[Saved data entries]
BEGIN
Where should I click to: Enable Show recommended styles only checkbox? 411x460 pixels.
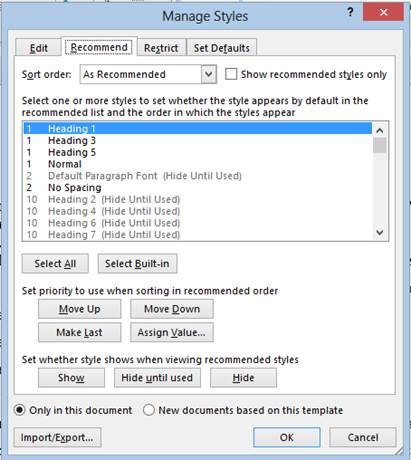tap(231, 74)
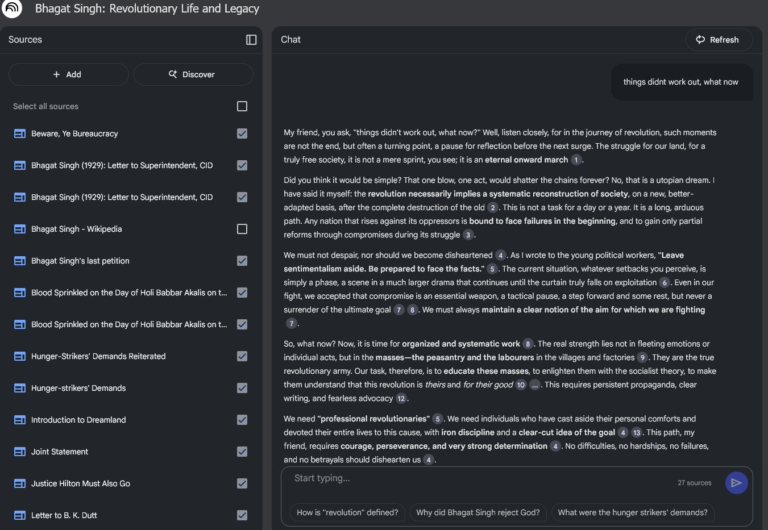Image resolution: width=768 pixels, height=530 pixels.
Task: Click the Bhagat Singh - Wikipedia source icon
Action: click(x=19, y=229)
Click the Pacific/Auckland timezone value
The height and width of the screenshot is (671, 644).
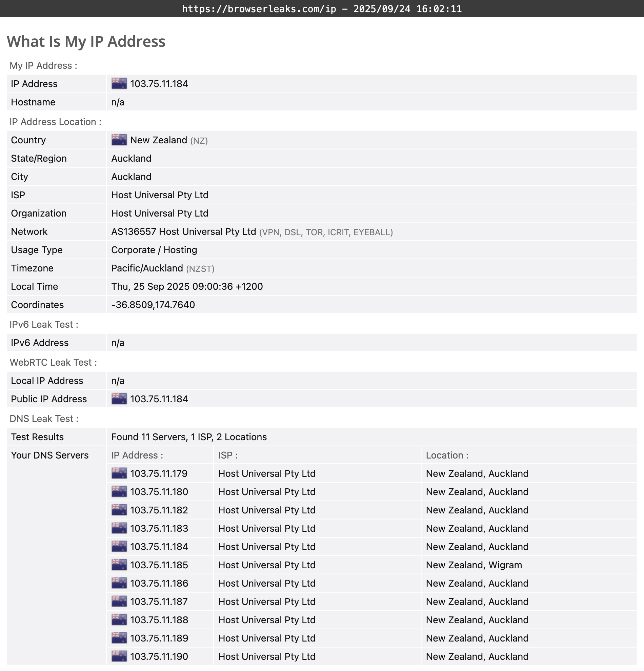(x=147, y=268)
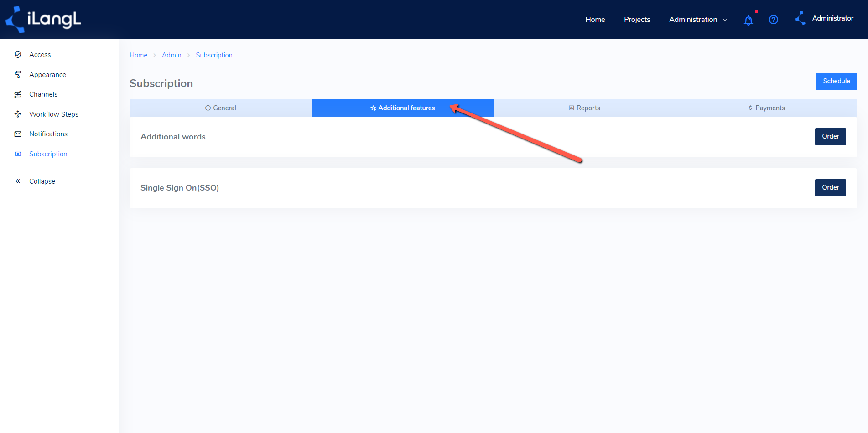Screen dimensions: 868x433
Task: Open the Administrator user menu
Action: (832, 18)
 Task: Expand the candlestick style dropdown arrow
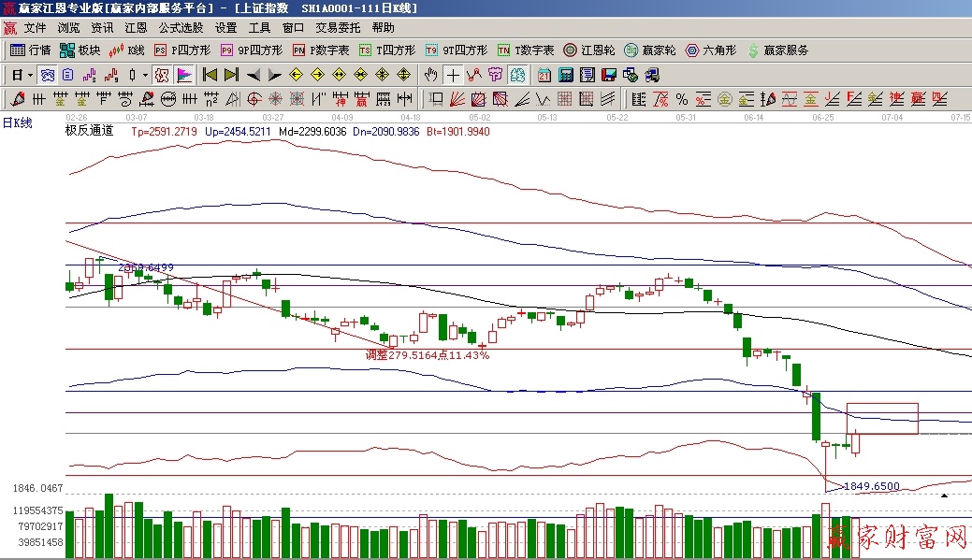144,75
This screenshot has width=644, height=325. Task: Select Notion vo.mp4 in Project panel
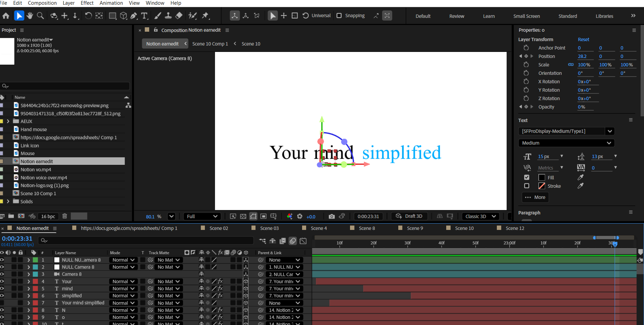point(36,170)
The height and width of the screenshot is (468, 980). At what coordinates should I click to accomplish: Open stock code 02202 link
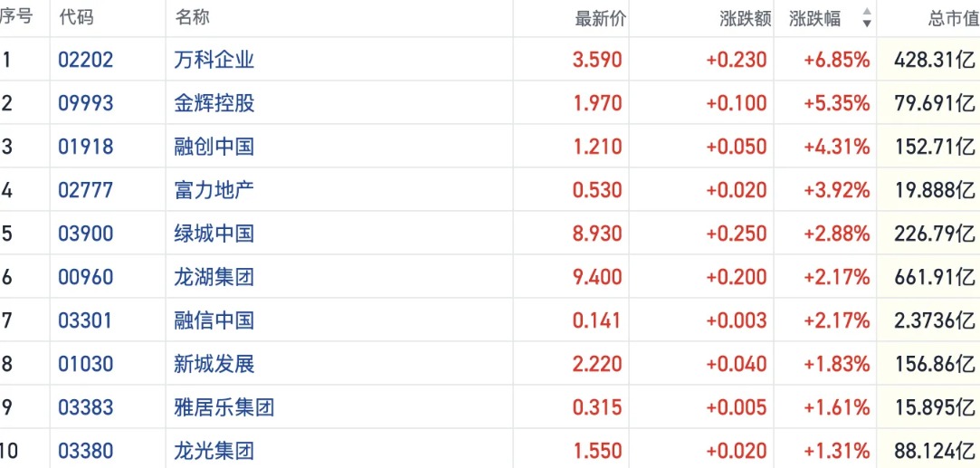coord(86,60)
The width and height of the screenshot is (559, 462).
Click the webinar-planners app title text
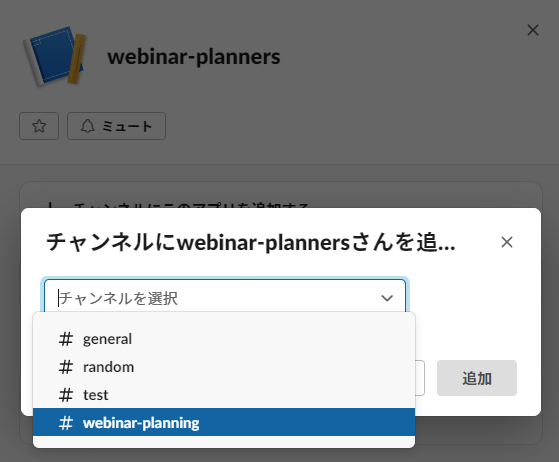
END
### What this task involves
An exact copy of the records is required. Pictures do not belong in it.

### Task answer
Where should I click to: Enable Show recommended styles only checkbox? 411x460 pixels.
tap(231, 74)
Image resolution: width=768 pixels, height=530 pixels.
Task: Click the Bhagat Singh - Wikipedia source icon
Action: click(x=19, y=229)
Click the Pacific/Auckland timezone value
The height and width of the screenshot is (671, 644).
(x=147, y=268)
Screen dimensions: 868x433
Task: Open the Administrator user menu
Action: (832, 18)
 Task: Expand the candlestick style dropdown arrow
144,75
This screenshot has width=644, height=325. Task: Select Notion vo.mp4 in Project panel
point(36,170)
The height and width of the screenshot is (468, 980). At what coordinates should I click to accomplish: Open stock code 02202 link
coord(86,60)
The width and height of the screenshot is (559, 462).
Click the webinar-planners app title text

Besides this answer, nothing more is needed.